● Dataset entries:
Content starts

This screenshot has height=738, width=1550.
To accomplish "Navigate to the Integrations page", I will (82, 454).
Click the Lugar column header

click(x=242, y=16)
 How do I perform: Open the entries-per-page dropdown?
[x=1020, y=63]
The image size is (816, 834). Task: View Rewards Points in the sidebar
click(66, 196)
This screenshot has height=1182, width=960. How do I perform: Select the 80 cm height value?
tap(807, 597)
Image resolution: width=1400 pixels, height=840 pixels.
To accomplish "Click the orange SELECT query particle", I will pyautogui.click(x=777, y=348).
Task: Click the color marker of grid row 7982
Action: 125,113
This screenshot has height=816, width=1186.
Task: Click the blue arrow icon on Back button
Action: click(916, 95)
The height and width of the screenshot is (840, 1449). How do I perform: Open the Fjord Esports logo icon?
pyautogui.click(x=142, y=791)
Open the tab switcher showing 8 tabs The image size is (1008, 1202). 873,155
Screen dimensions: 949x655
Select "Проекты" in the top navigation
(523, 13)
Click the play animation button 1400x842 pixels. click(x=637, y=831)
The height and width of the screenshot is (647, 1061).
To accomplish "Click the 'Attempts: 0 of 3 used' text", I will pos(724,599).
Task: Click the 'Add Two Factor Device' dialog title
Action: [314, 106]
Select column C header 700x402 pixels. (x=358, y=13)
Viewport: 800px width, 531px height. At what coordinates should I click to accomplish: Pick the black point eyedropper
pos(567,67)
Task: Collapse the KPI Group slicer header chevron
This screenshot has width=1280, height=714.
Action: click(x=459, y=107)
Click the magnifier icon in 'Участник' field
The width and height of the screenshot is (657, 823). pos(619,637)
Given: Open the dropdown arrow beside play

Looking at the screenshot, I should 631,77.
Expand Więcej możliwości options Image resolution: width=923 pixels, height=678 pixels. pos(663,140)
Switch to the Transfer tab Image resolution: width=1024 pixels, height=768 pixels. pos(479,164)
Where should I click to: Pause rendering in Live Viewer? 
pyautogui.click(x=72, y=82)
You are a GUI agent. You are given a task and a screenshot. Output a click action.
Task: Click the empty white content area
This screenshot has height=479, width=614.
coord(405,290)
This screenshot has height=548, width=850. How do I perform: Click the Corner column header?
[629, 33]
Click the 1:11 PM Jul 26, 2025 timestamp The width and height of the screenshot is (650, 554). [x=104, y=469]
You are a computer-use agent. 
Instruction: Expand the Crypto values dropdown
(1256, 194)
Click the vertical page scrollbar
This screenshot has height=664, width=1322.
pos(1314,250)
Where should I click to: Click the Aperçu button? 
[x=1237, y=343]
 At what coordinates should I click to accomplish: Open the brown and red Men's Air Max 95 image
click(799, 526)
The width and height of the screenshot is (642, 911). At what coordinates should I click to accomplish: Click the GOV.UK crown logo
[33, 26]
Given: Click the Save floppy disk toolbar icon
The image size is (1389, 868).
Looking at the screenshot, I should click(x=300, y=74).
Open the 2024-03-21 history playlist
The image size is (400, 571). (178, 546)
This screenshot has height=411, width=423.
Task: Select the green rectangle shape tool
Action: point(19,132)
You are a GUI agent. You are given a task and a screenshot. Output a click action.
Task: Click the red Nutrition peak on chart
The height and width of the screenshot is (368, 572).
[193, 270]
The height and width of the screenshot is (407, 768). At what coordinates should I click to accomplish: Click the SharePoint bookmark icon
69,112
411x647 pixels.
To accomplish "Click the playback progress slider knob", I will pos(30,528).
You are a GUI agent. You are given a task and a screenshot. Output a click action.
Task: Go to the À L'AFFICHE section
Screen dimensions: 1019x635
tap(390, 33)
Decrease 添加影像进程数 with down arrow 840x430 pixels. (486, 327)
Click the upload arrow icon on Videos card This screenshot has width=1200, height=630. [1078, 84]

Content ends

● ASSIGNMENT: Write out the records above exactly as given.

● RESPONSE BOX:
This screenshot has height=738, width=1550.
To accomplish "Navigate to the Integrations page", I will (82, 454).
Click the Lugar column header

click(x=242, y=16)
 How do I perform: Open the entries-per-page dropdown?
[x=1020, y=63]
The image size is (816, 834). Task: View Rewards Points in the sidebar
click(66, 196)
This screenshot has height=1182, width=960. How do I perform: Select the 80 cm height value?
tap(807, 597)
Image resolution: width=1400 pixels, height=840 pixels.
To accomplish "Click the orange SELECT query particle", I will pyautogui.click(x=777, y=348).
Task: Click the color marker of grid row 7982
Action: 125,113
This screenshot has height=816, width=1186.
Task: Click the blue arrow icon on Back button
Action: click(916, 95)
The height and width of the screenshot is (840, 1449). How do I perform: Open the Fjord Esports logo icon?
pyautogui.click(x=142, y=791)
Open the tab switcher showing 8 tabs The image size is (1008, 1202). 873,155
Screen dimensions: 949x655
Select "Проекты" in the top navigation
(523, 13)
Click the play animation button 1400x842 pixels. click(x=637, y=831)
The height and width of the screenshot is (647, 1061).
To accomplish "Click the 'Attempts: 0 of 3 used' text", I will pos(724,599).
Task: Click the 'Add Two Factor Device' dialog title
Action: [314, 106]
Select column C header 700x402 pixels. (x=358, y=13)
Viewport: 800px width, 531px height. At what coordinates should I click to accomplish: Pick the black point eyedropper
pos(567,67)
Task: Collapse the KPI Group slicer header chevron
This screenshot has width=1280, height=714.
Action: click(x=459, y=107)
Click the magnifier icon in 'Участник' field
The width and height of the screenshot is (657, 823). pos(619,637)
Given: Open the dropdown arrow beside play

Looking at the screenshot, I should 631,77.
Expand Więcej możliwości options Image resolution: width=923 pixels, height=678 pixels. pos(663,140)
Switch to the Transfer tab Image resolution: width=1024 pixels, height=768 pixels. pos(479,164)
Where should I click to: Pause rendering in Live Viewer? 
pyautogui.click(x=72, y=82)
You are a GUI agent. You are given a task and a screenshot. Output a click action.
Task: Click the empty white content area
This screenshot has height=479, width=614.
coord(405,290)
This screenshot has height=548, width=850. How do I perform: Click the Corner column header?
[629, 33]
Click the 1:11 PM Jul 26, 2025 timestamp The width and height of the screenshot is (650, 554). [x=104, y=469]
You are a computer-use agent. 
Instruction: Expand the Crypto values dropdown
(1256, 194)
Click the vertical page scrollbar
This screenshot has height=664, width=1322.
pos(1314,250)
Where should I click to: Click the Aperçu button? 
[x=1237, y=343]
 At what coordinates should I click to accomplish: Open the brown and red Men's Air Max 95 image
click(799, 526)
The width and height of the screenshot is (642, 911). At what coordinates should I click to accomplish: Click the GOV.UK crown logo
[33, 26]
Given: Click the Save floppy disk toolbar icon
The image size is (1389, 868).
Looking at the screenshot, I should click(x=300, y=74).
Open the 2024-03-21 history playlist
The image size is (400, 571). (178, 546)
This screenshot has height=411, width=423.
Task: Select the green rectangle shape tool
Action: point(19,132)
You are a GUI agent. You are given a task and a screenshot. Output a click action.
Task: Click the red Nutrition peak on chart
The height and width of the screenshot is (368, 572).
[193, 270]
The height and width of the screenshot is (407, 768). At what coordinates should I click to accomplish: Click the SharePoint bookmark icon
69,112
411x647 pixels.
To accomplish "Click the playback progress slider knob", I will pos(30,528).
You are a GUI agent. You are given a task and a screenshot. Output a click action.
Task: Go to the À L'AFFICHE section
Screen dimensions: 1019x635
tap(390, 33)
Decrease 添加影像进程数 with down arrow 840x430 pixels. (486, 327)
Click the upload arrow icon on Videos card This screenshot has width=1200, height=630. [1078, 84]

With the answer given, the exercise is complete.